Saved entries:
*** Begin section ***

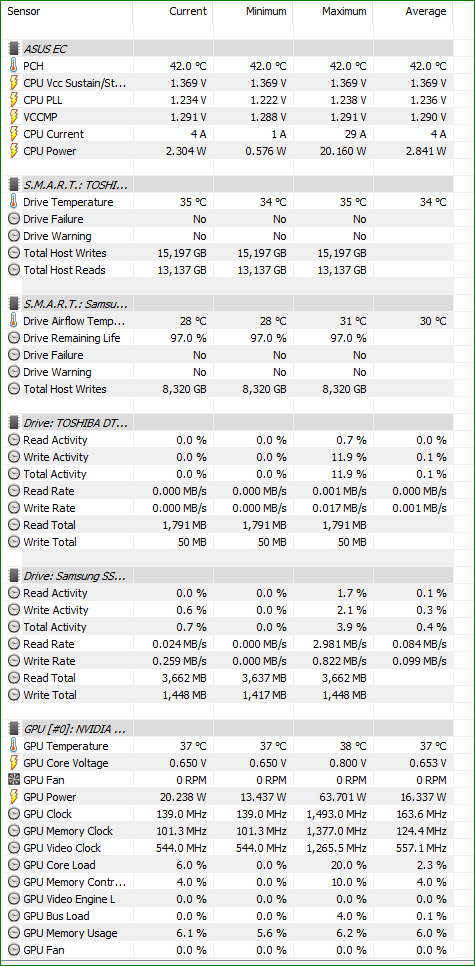Screen dimensions: 475x966
Task: Select the GPU Clock current value cell
Action: [x=173, y=814]
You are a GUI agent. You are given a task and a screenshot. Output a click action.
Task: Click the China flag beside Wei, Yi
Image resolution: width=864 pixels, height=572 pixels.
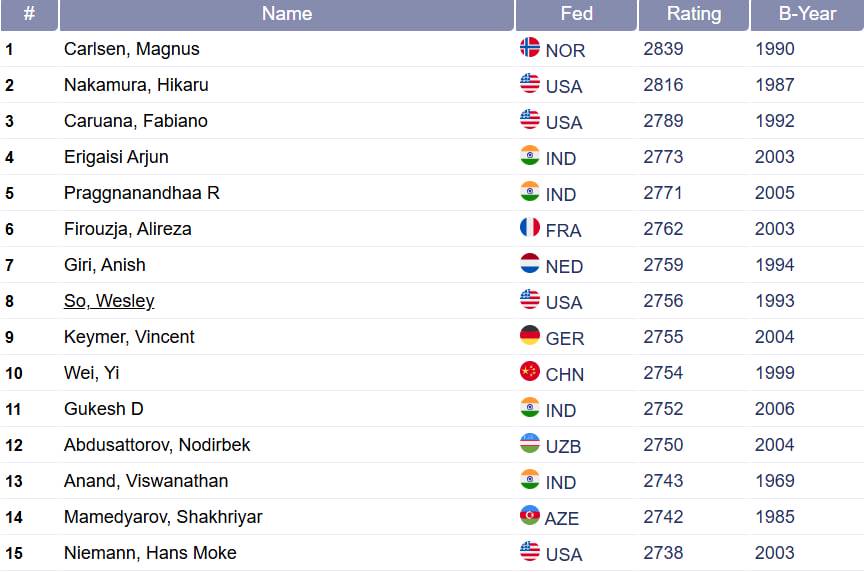[530, 372]
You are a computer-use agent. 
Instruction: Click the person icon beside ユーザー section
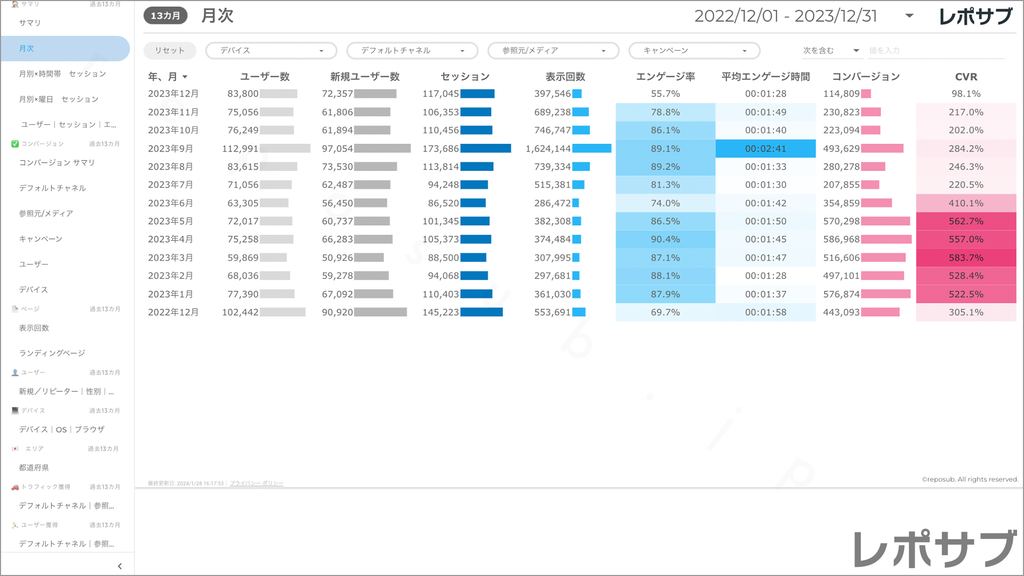(14, 372)

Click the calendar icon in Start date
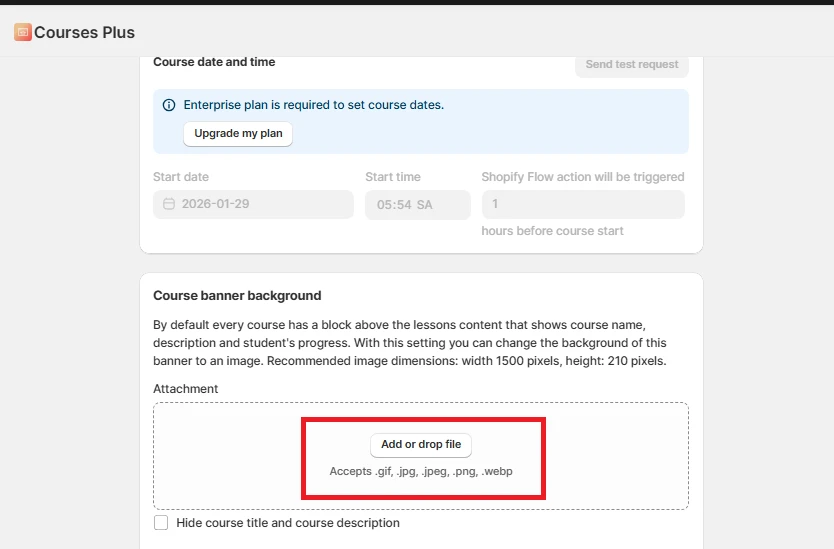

*** End section ***

What the exercise asks: Starting with the line that contains "You are a computer-use agent.", repeat each line exactly through the last line of the data above, and nothing more; the pictures stay out.

Result of this exercise:
You are a computer-use agent. 
Instruction: Click the person icon beside ユーザー section
(14, 372)

Click the calendar icon in Start date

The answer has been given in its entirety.